“That’s gotta go,” said Ivette Arenas of San Francisco, when it was pointed out to her on her way to the Common. “You have some of the best (buildings), and right here you have the worst.”
“It is a pretty ugly building,” agreed Carol Sue Graves of Orange, Va., as she walked to Faneuil Hall.
An example of the “New Brutalism” school of design, City Hall was seen as a clean break from Boston’s past, said Jeff Stein, dean of the Boston Architectural College.
“They were looking for something new and startling,” Stein said. “And boy did it succeed.”

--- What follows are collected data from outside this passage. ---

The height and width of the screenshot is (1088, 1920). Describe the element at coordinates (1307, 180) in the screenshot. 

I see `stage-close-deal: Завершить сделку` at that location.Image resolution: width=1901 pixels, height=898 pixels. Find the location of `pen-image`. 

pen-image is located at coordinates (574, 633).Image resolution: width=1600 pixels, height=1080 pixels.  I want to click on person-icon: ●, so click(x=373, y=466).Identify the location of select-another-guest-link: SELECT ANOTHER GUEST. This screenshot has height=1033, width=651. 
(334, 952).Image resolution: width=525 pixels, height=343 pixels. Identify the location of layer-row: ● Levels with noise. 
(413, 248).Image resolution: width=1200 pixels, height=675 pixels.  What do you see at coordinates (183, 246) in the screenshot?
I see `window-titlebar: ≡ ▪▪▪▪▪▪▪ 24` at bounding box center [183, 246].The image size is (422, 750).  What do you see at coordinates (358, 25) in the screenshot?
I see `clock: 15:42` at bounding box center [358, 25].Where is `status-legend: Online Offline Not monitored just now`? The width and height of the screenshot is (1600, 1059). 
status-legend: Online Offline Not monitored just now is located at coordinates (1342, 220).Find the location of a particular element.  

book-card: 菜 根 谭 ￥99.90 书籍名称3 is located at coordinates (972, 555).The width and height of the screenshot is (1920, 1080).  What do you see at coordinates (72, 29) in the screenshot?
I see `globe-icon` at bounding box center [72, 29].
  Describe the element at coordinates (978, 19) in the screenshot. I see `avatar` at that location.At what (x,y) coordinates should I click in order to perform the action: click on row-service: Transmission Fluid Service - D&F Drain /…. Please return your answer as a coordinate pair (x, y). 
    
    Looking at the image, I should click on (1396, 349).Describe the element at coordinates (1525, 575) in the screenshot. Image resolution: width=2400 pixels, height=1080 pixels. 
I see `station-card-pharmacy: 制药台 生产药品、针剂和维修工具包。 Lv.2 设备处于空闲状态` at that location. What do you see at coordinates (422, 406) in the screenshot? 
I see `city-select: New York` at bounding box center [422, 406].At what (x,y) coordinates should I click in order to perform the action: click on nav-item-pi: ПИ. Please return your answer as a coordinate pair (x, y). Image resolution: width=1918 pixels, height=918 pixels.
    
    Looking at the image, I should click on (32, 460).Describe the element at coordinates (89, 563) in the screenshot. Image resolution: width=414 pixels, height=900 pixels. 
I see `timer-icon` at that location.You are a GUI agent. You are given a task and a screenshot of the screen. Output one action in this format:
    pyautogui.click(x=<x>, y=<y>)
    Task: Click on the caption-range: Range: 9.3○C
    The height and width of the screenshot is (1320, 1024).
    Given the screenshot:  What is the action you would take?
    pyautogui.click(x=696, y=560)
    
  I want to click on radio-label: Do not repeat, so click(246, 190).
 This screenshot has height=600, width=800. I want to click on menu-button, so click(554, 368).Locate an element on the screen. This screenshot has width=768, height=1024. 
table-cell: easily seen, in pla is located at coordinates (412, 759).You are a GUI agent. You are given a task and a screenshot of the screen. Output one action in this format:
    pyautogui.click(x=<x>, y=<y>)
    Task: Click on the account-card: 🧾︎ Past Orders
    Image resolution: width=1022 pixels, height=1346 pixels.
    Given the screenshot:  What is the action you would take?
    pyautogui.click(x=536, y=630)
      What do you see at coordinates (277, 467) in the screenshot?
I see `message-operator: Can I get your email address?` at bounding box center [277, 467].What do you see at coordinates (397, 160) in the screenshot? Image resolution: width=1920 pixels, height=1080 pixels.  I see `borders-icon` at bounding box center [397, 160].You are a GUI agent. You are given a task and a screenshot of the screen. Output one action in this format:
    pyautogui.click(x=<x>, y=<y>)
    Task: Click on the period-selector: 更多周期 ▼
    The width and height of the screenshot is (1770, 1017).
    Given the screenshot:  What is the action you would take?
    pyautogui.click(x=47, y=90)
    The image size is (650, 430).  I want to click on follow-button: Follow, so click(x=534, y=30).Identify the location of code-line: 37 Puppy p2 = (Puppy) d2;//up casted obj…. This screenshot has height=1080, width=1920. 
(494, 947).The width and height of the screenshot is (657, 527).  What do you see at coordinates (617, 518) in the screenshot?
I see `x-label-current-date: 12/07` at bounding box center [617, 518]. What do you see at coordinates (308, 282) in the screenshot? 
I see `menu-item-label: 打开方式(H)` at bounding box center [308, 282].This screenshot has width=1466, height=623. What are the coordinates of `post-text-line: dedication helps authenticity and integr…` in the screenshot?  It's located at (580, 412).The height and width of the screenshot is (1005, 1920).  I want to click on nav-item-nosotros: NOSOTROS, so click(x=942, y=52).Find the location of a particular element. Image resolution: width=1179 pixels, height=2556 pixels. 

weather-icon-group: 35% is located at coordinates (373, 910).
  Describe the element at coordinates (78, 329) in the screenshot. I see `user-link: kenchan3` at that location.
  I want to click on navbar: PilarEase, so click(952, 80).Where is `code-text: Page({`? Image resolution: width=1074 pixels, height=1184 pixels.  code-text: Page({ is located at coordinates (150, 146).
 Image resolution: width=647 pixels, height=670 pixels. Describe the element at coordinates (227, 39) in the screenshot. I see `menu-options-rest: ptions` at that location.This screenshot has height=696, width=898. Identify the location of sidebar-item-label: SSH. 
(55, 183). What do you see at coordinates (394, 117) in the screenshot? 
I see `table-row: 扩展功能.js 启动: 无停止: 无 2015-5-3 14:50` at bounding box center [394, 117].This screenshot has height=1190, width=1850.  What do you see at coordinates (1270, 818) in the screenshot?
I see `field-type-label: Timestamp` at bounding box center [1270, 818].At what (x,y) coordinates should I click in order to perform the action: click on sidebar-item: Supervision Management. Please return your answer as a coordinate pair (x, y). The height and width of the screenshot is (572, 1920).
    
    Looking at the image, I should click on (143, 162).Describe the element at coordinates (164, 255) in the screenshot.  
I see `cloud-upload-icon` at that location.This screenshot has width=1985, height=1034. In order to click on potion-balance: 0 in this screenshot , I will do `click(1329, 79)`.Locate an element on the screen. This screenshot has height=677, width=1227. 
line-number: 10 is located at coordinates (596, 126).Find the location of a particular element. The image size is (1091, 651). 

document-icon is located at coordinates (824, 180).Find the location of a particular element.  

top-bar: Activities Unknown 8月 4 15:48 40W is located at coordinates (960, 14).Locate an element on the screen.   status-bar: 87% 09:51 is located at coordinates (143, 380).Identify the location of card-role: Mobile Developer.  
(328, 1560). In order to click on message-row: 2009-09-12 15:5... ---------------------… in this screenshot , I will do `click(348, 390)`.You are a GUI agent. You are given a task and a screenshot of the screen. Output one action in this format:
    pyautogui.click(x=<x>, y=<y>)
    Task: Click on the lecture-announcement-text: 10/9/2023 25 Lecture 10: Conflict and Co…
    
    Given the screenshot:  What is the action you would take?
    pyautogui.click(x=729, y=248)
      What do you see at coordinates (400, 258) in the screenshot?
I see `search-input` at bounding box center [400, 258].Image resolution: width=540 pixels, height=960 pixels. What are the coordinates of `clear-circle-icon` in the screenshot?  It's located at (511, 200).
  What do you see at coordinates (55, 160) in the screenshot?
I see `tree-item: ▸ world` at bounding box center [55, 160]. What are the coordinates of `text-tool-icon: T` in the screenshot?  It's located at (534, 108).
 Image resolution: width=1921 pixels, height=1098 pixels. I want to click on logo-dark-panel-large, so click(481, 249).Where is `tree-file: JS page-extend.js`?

In From Bauhaus To Our House, Tom Wolfe wrote about the similarly Corbusier-inspired Pruitt-Igoe housing project in St. Louis, built in 1955 and mercifully demolished less than two decades later:
Millions of dollars and scores of commission meetings and task-force projects were expended in a last-ditch attempt to make Pruitt-Igoe habitable. In 1971, the final task force called a general meeting of everyone still living in the project. They asked the residents for their suggestions. It was a historic moment for two reasons. One, for the first time in the fifty-year history of worker housing, someone had finally asked the client for his two cents’ worth. Two, the chant. The chant began immediately: “Blow it….up! Blow it….up! Blow it….up! Blow it….up! Blow it….up!” The next day, the task force thought it over. The poor buggers were right. It was the only solution. In July of 1972, the city blew up the three central blocks of of Pruitt-Igoe with dynamite.
A similar sort of aesthetic euthanasia seems long overdue in Boston.